Specimen shrubs are the backdrop to a successful scheme. General practice is to put larger specimens at the back/middle/sides and ensure adequate space is given in their new location. Smaller shrubs interspaced at the front and size gradually getting smaller.

It’s good to have some specimen evergreens interspaced – when the colour of flowers/berries have gone there is still something to look at when it’s bleak.

Photinia x frasei (Red Robin) has become a popular hedging plant in recent years. A shrub in its entirety really. Flowers in spring to early summer. Foliage all year round. Can be suited to a sun or partial setting. A hardy plant.

Ceanothus repens (Californian Lilac) deep blue flowers that are popular with bees and other beneficial insects. Flowers spring to early summer. Prefers a sunny position but will tolerate some shade. This needs to be in a sheltered position and not too exposed.

Choiya ternata (Mexican Orange blossom) two varieties of leaf – gold and lime. This shrub has the most fragrant flowers. Can tolerate a sun or shaded spot but not exposed, so ideally a bed by a wall. Normally will flower in late spring but if clipped can encourage a further flush.

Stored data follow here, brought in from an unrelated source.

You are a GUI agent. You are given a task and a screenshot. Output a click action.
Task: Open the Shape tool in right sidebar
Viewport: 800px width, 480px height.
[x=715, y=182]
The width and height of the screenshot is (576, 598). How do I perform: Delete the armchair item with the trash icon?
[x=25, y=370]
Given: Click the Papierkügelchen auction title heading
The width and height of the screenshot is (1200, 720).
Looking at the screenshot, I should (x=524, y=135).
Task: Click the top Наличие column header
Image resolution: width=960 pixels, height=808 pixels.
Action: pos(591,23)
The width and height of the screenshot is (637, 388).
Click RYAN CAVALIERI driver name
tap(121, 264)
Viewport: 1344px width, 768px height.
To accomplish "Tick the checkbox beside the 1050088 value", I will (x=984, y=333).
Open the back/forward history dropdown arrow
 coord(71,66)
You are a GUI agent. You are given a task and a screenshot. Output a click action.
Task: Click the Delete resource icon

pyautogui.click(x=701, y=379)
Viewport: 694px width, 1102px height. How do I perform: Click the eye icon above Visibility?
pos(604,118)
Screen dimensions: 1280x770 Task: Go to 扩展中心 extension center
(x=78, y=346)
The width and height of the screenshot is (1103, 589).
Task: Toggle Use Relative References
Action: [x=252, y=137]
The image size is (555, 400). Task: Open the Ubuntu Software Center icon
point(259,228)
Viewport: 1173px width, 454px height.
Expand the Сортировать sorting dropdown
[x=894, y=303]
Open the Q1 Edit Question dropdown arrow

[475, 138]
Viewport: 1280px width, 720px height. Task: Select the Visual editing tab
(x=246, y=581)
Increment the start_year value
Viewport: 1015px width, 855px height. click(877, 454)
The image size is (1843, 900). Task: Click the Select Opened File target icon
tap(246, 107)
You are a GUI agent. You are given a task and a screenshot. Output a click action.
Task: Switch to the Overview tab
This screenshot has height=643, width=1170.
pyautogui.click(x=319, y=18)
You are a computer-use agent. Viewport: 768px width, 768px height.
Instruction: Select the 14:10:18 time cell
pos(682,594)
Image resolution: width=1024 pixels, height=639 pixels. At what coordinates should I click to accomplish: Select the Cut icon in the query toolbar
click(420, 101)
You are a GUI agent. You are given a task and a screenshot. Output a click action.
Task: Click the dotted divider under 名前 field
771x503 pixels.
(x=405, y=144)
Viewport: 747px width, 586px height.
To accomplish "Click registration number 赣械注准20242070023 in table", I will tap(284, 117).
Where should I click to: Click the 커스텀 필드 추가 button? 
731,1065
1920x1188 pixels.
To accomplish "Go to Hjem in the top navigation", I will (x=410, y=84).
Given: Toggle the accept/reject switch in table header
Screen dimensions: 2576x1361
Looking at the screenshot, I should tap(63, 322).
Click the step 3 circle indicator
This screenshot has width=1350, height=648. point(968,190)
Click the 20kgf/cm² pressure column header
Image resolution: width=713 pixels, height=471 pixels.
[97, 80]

Cistus (Rock Rose/Sun Rose) This evergreen shows a mass of flowers in summer. Usually the flowers are pink or white with flexs of red and yellow. A flower will last only a day but the blooms come so “quick and fast” you wouldn’t notice! It’s origins are Mediterranean so it does want full sun but is drought tolerant and quite resilient in these conditions. In a colder, wet environment it is not as tough.

Daphne tangutica is an evergreen variety with pink flowers. The shrub is highly scented and will flower through spring with berries in autumn. A good choice for sun or partial shade. Daphne do not tolerate exposure so by a wall is ideal.

Skimmia japonica is an evergreen which flowers in early spring. Quite effective as a staple shrub. Does not require a great degree of care and can cope with neglect. Partial shade is ideal. The leaves will suffer in full sun. The female skimmia will produce berries if a male is by the side.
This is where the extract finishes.